The dog seems ok to me..not overly obsessed...in my mind the video dispels what you were trying to show. It took about 5-6 commands to get him to go fetch the ball, he was not going crazy looking for it, unless I missed something...and you did command him to get the ball after all, not like he had impromptu free choice..

try this one..

let rabbit out in the house, with no hood, with a ball on the floor.. Wait til you see him moving around,, ..don't say a word and let the dog in the room.

Or

Put floppy outside and let the dog watch out the window, let him see all the balls out there for a few minutes to build up his OCD, wait til floppy is romping around the yard littered with balls, and then when the dog seems super excited and amped up to go to the yard to get his ball, let him out...

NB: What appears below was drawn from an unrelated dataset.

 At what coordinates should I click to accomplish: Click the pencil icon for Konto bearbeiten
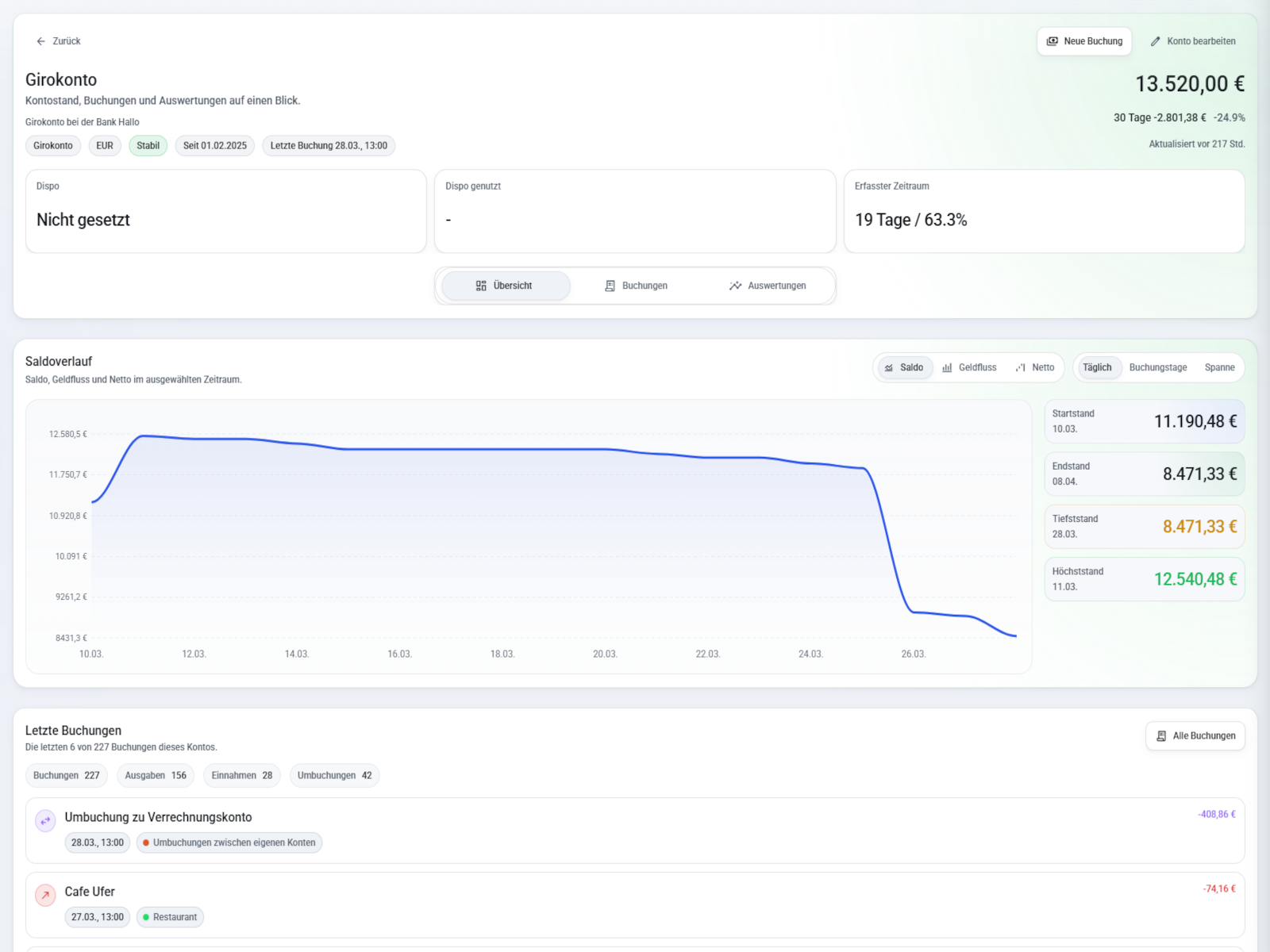click(1156, 41)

It was cute though. I like rabbits, and I like your dog too..


----------



## Terrasita Cuffie (Jun 8, 2008)

georgia estes said:


> I know right, if anyone wants to run my dog off the field, just throw a rabbit at him... :grin::grin:


Its even funnier when you are out moving a flock of sheep in a pasture and the out pops the bunny and your dog takes off hell for leather. Once she hit the fence all I could thin of of was PLEASE don't be stupid enough to go through the barb wire. She didn't. The look on her face though when she turned and saw me off at a distance with the sheep----like, ohhhhhh, sorry, ooops, I was moving livestock, was'nt I. 

Hhhhhhmmmm, this could be a scenario for a Mondio trial. DOH vs. the bunny rabbit.


T


----------



## georgia estes (Nov 3, 2009)

Joby Becker said:


> Nothing staged? so the rabbit sits in the middle of the floor with a sock on his head, while the dog is loose all day?:^o
> 
> Anyone who has owned rabbits, knows that to keep a rabbit calm you cover it's eyes/head...vets will cover a rabbits head with a towel, basically almost immobilizes most domestic rabbits...
> 
> ...


Not sure why you're convinced that the dog prefers rabbit over that damn ball but I have the flu and don't feel much like steven spielberg today. The dog would do the same thing, go get the ball no matter what the rabbit was doing. Plus, even if I made that video someone else would be like, "oh well this time I want to see it on the top of the Sears tower, with the dog blindfolded, and 40 baby rabbits and several dodo birds milling about." Where's my advil?


----------



## Jeff Oehlsen (Apr 7, 2006)

They just want to see your tits. Lets face it, I get directed to your threads all the time and I think the consensus is that they want to see you naked. 

Personally, I think you are quite frightening looking, and am glad that it is YOU that is videotaping. THe bunny video with the space alien feet was enough for me. You crack me up. I guess you never figured out why they want a video from you. 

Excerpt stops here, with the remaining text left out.